[PASSAGE TO READ Boundary: Start]

Nebraska has become the first US state to use the opioid fentanyl to carry out the death penalty.

Convicted criminal Carey Dean Moore, 60, who killed two cab drivers in 1979, was executed in the state's first lethal injection and first execution in 21 years.

Amid two lawsuits from drug companies to stay the execution, Moore had told his lawyers he wanted to be executed.

Fentanyl is a powerful narcotic drug at the heart of the US opioid crisis.

According to the Omaha World-Herald newspaper, the state used an untried drug cocktail of diazepam, fentanyl, cisatracurium and potassium chloride to execute Moore.

Moore was convicted of killing cab drivers Reuel Van Ness and Maynard Helgeland in August 1979. Both men were 47-year-old Korean war veterans.

He was pronounced dead approximately 23 minutes after the drugs were administered, the Washington Post reported.

German pharmaceutical company Fresenius Kabi attempted to halt the execution with a federal lawsuit filed last week.

The suit alleged that Nebraska had not legally obtained the potassium chloride, meant to stop Moore's heart, and the cisatracurium besylate, a muscle paralytic.

State officials denied the allegations.

In a court filing viewed by the Post, the Nebraska Attorney General's office said: "The people of Nebraska have chosen by a wide margin to retain capital punishment for Moore's crimes.

"Their government is prepared to carry out Moore's sentence and possesses the constitutional, lawfully-acquired means of doing so."

A federal judge rejected Fresenius Kabi's request to block the use of its drugs, and a circuit court denied an appeal.

Another pharmaceutical company, Sandoz, requested last week that Nebraska reveal who made the drugs it would use to execute Moore.

But a judge ruled he would not decide on the case until after the execution.

Just three years ago, Nebraska had abolished the death penalty. A year later, it was restored after 60% of voters supported it.

Nebraska is not the first state to consider using fentanyl in an execution - particularly as drug companies continue to resist their products being used for death sentences.

In July, Nevada was set to use fentanyl in a lethal injection until a lawsuit stalled the execution amid claims that the state illegitimately obtained one of the drugs it planned to use.

Scott Frakes, director of Nebraska's Department of Correctional Services noted in an affidavit that lethal substances "are difficult, if nearly impossible, to obtain" in many death penalty states.

But so far, the legal questions have not involved fentanyl, the opioid at the centre of America's opioid epidemic.

In the US, it is approved as an anaesthetic and for pain relief, but because of its high profit margin for traffickers, it has become a large part of the US opioid crisis.

The Center for Disease Control (CDC) reported that between 2015 and 2016, the rate of drug overdose deaths in the US involving synthetic opioids such as fentanyl had doubled.

"There's no particular reason why one would use fentanyl," said Robert Dunham, executive director of the nonprofit Death Penalty Information Center.

"No one has used it before, and we've had hundreds and hundreds of executions by injection. That suggests that the state is using fentanyl because it can get its hands on it," he told the Washington Post.

According to the Omaha World-Herald, Nebraska has 11 remaining prisoners on death row.

Before Moore, Nebraska's last execution was in 1997, using the electric chair.

[PASSAGE TO READ Boundary: End]
[DATA SUPPLIED Boundary: Start]

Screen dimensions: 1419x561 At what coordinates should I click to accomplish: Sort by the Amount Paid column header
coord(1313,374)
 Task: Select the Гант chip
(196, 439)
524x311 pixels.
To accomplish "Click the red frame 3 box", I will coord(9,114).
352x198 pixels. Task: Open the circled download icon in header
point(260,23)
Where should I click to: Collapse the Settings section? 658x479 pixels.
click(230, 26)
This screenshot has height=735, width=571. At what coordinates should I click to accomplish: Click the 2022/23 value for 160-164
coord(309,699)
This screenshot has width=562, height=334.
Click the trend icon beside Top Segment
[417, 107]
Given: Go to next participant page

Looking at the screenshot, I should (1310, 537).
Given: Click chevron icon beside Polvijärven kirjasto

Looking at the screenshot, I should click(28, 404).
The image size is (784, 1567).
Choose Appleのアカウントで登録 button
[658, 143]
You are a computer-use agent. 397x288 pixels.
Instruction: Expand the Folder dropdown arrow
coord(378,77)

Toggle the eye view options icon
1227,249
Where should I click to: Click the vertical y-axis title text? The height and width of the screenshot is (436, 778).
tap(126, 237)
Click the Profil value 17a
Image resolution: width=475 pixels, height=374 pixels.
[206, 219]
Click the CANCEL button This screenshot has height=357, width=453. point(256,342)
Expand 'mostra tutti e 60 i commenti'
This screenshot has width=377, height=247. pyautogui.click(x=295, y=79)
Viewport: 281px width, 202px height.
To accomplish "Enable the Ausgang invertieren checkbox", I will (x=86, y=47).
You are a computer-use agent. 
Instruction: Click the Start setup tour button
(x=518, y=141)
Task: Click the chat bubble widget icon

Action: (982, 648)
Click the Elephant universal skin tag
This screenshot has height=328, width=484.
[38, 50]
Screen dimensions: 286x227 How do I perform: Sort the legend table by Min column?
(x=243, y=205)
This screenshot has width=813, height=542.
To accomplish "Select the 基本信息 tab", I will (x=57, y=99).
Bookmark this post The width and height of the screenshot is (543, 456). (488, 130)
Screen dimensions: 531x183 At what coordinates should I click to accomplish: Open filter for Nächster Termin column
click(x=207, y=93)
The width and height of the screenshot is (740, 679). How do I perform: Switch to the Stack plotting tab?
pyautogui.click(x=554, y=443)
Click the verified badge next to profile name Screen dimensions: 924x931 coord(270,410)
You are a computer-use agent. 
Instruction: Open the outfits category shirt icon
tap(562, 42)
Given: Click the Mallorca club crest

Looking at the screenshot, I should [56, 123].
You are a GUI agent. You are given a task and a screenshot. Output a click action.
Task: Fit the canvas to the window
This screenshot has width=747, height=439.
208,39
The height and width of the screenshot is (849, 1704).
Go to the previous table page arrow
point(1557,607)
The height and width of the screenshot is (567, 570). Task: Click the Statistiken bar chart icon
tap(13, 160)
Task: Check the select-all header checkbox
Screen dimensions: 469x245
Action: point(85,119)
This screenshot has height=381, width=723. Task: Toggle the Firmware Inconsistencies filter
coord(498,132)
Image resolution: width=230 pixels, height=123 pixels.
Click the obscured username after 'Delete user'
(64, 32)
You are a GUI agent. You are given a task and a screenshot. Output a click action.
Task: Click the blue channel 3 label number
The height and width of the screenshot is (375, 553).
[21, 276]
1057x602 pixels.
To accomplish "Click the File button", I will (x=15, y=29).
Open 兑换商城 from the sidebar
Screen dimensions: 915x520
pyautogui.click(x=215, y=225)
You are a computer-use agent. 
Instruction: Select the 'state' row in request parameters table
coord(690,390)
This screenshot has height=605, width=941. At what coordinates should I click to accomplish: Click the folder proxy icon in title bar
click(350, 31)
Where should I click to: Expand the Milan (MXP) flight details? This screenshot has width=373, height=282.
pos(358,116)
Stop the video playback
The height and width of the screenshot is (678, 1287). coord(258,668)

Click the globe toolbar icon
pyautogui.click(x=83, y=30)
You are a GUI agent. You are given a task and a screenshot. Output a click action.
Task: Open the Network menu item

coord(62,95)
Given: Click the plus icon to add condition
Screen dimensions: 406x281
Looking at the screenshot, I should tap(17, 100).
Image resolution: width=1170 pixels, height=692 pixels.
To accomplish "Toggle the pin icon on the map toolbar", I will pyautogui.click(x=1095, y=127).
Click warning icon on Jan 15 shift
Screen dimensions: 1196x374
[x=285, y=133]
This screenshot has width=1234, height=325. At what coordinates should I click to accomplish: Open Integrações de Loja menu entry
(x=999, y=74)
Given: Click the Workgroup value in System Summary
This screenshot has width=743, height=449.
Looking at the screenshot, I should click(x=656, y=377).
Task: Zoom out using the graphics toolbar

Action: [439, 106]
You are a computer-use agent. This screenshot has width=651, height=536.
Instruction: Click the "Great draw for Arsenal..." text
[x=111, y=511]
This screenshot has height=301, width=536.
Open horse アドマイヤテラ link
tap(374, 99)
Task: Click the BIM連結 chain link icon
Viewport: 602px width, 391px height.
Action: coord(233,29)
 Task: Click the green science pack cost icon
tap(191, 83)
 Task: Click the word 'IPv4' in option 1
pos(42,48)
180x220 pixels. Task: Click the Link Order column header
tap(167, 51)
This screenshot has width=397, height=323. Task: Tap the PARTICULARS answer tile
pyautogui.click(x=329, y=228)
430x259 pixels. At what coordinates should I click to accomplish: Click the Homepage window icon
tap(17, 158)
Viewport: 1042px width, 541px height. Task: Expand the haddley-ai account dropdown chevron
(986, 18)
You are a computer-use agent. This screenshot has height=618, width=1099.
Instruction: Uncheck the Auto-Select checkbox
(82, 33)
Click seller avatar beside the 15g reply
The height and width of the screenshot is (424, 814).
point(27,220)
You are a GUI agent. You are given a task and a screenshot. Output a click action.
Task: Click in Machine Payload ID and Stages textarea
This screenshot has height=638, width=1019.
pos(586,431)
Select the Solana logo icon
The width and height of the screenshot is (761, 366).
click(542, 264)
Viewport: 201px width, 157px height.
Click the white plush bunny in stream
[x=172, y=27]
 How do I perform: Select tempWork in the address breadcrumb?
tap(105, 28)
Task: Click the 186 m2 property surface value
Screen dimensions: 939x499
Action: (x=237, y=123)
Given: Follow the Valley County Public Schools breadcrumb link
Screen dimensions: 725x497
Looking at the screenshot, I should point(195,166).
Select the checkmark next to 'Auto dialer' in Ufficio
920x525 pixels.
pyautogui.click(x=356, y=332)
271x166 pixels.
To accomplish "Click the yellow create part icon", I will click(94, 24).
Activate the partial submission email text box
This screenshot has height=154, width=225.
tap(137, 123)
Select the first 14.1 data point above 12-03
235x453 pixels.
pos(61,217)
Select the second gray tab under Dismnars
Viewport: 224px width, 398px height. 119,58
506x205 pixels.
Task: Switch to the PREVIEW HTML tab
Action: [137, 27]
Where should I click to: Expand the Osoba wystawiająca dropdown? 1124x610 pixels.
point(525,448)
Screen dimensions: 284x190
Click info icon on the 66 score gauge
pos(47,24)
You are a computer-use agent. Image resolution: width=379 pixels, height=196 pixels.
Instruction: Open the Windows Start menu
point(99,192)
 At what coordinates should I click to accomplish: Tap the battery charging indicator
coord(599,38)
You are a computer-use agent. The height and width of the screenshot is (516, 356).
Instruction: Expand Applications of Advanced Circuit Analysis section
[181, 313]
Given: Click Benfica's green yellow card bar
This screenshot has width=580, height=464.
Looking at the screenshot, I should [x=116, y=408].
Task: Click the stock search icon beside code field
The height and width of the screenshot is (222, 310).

[DATA SUPPLIED Boundary: End]

TASK INSTRUCTIONS:
- A) In the article on Nebraska's fentanyl execution, about how long after the drugs were administered was Moore pronounced dead?
- B) List every drug in the cocktail that the article on Nebraska's fentanyl execution says the state used to execute Moore.
- C) For each statement, say whether it agrees with the article on Nebraska's fentanyl execution, and quote the words that decide it.
(i) Moore killed two cab drivers in 1979.
(ii) Nebraska's last execution before Moore was carried out by lethal injection.
(iii) A federal judge blocked the use of Fresenius Kabi's drugs.
The entries aren't needed for any of this work.

SOLUTION SET:
- A) About 23 minutes.

- B) Diazepam, fentanyl, cisatracurium, and potassium chloride.

- C)
(i) Yes: "who killed two cab drivers in 1979"
(ii) No: "Before Moore, Nebraska's last execution was in 1997, using the electric chair."
(iii) No: "A federal judge rejected Fresenius Kabi's request to block the use of its drugs"